**What you need to do:** The full set of lines below has to be duplicated exactly, with no picture kept.

(Stored entries)
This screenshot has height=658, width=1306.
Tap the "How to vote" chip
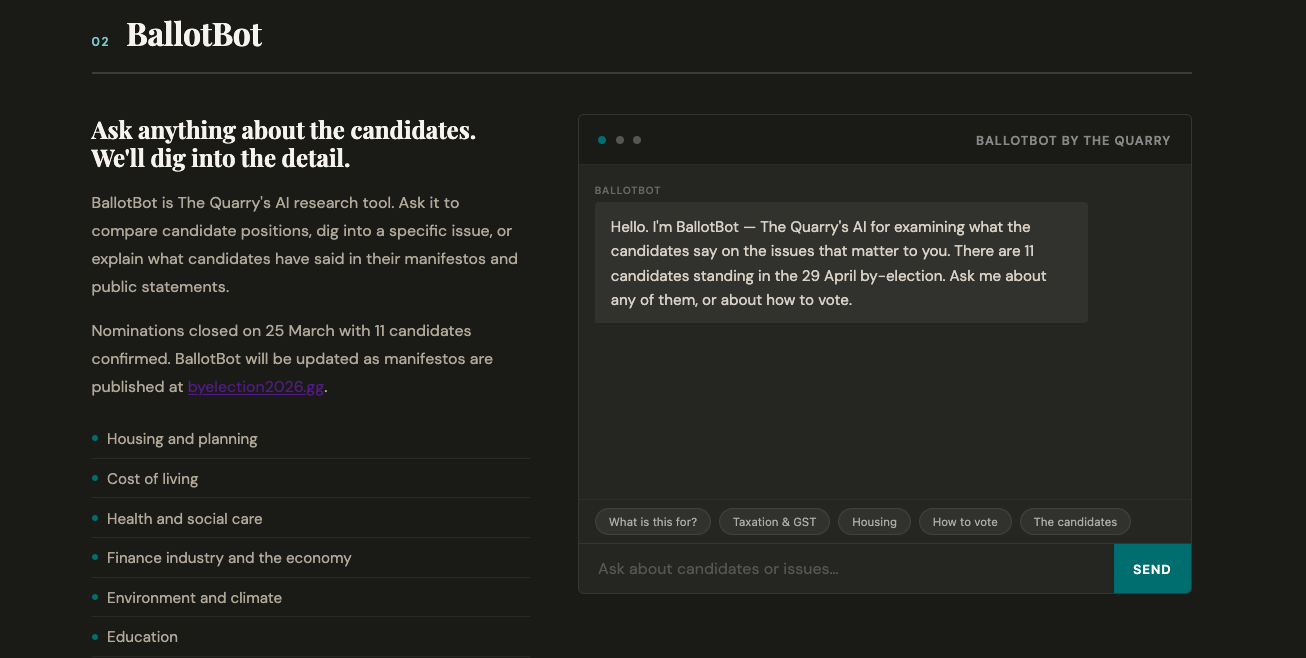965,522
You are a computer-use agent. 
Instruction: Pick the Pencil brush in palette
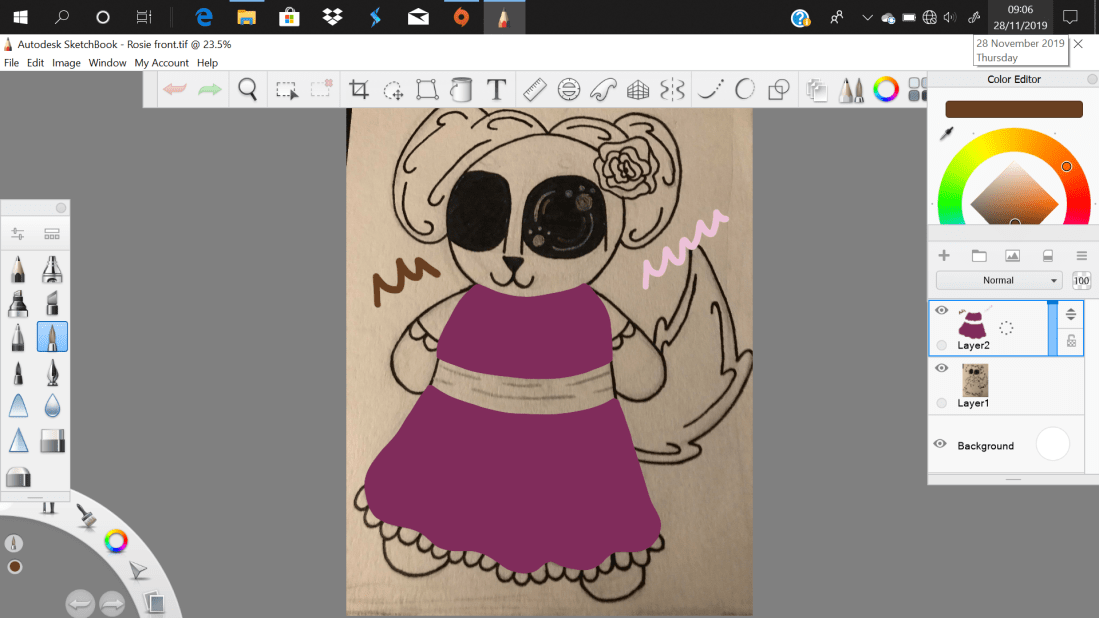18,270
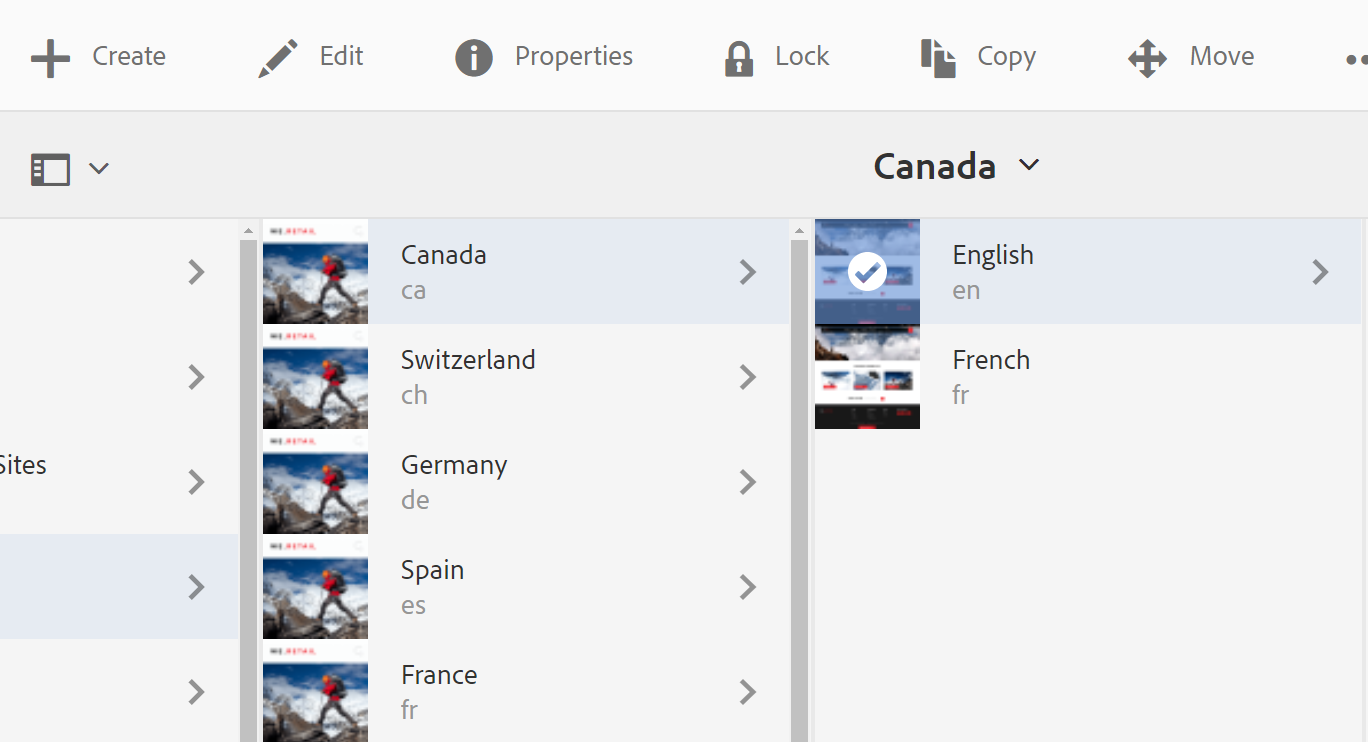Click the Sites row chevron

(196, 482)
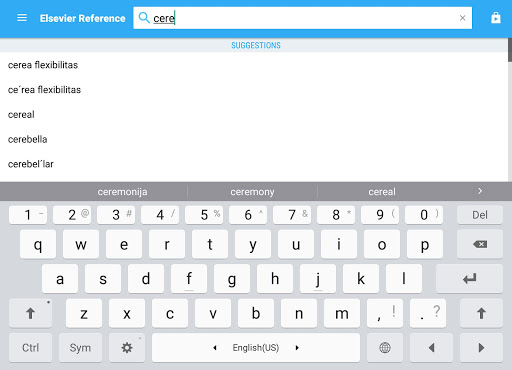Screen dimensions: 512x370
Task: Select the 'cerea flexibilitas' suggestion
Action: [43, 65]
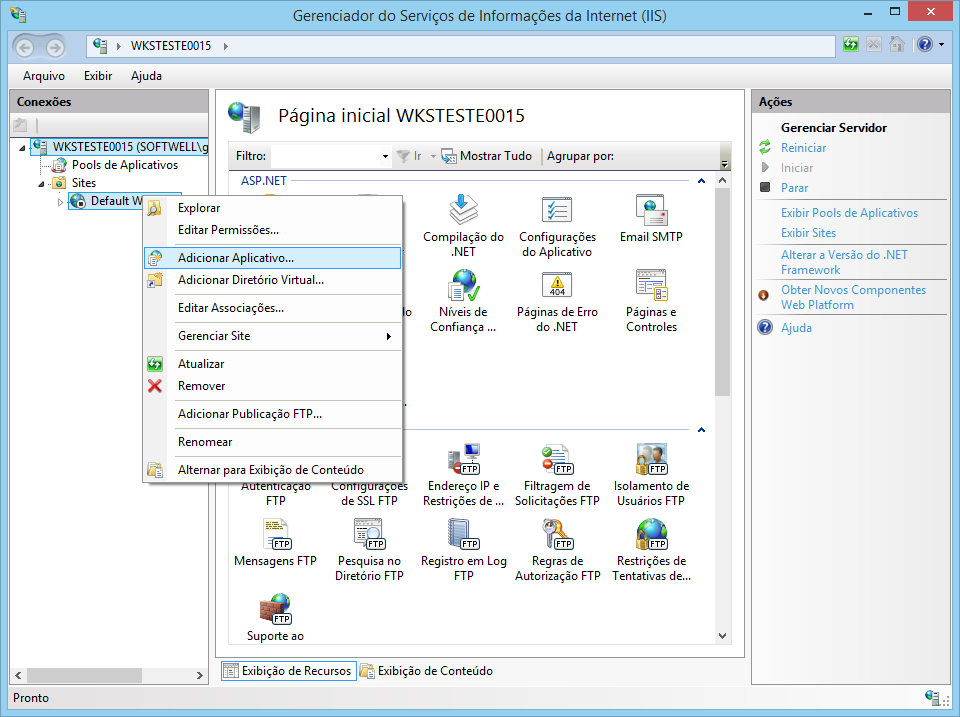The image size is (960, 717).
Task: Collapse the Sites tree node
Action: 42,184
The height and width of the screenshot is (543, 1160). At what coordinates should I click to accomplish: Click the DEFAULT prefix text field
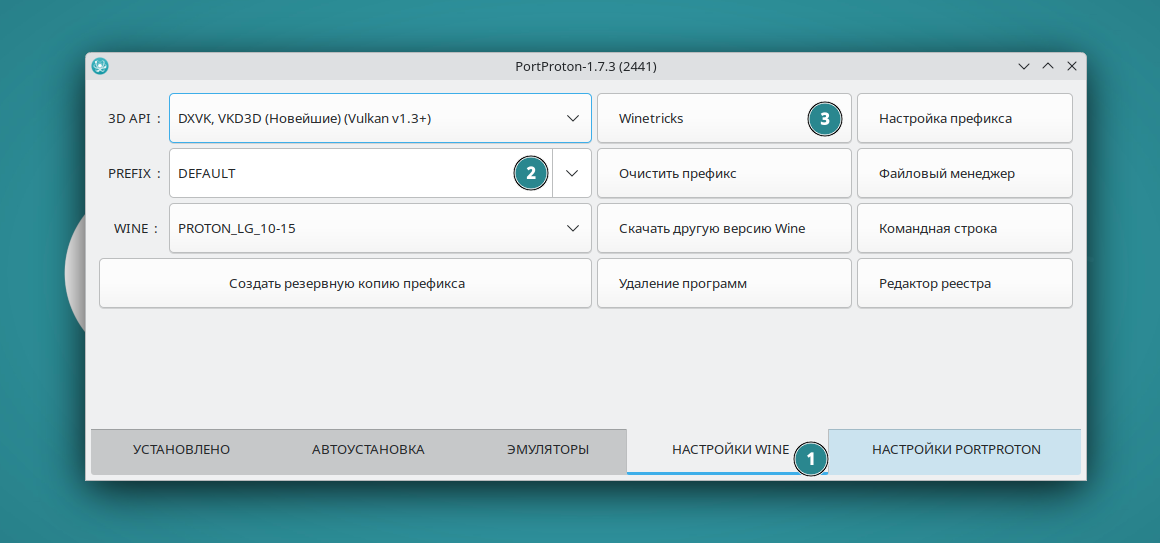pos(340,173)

**Exercise answer:**
This screenshot has height=658, width=1306.
Tap the "How to vote" chip
965,522
You are a computer-use agent. 
Instruction: Pick the Pencil brush in palette
18,270
Click the Sites row chevron

(196, 482)
Screen dimensions: 512x370
Task: Select the 'cerea flexibilitas' suggestion
Action: [43, 65]
The image size is (960, 717).
Task: Collapse the Sites tree node
Action: 42,184
The height and width of the screenshot is (543, 1160). At what coordinates should I click to accomplish: Click the DEFAULT prefix text field
pos(340,173)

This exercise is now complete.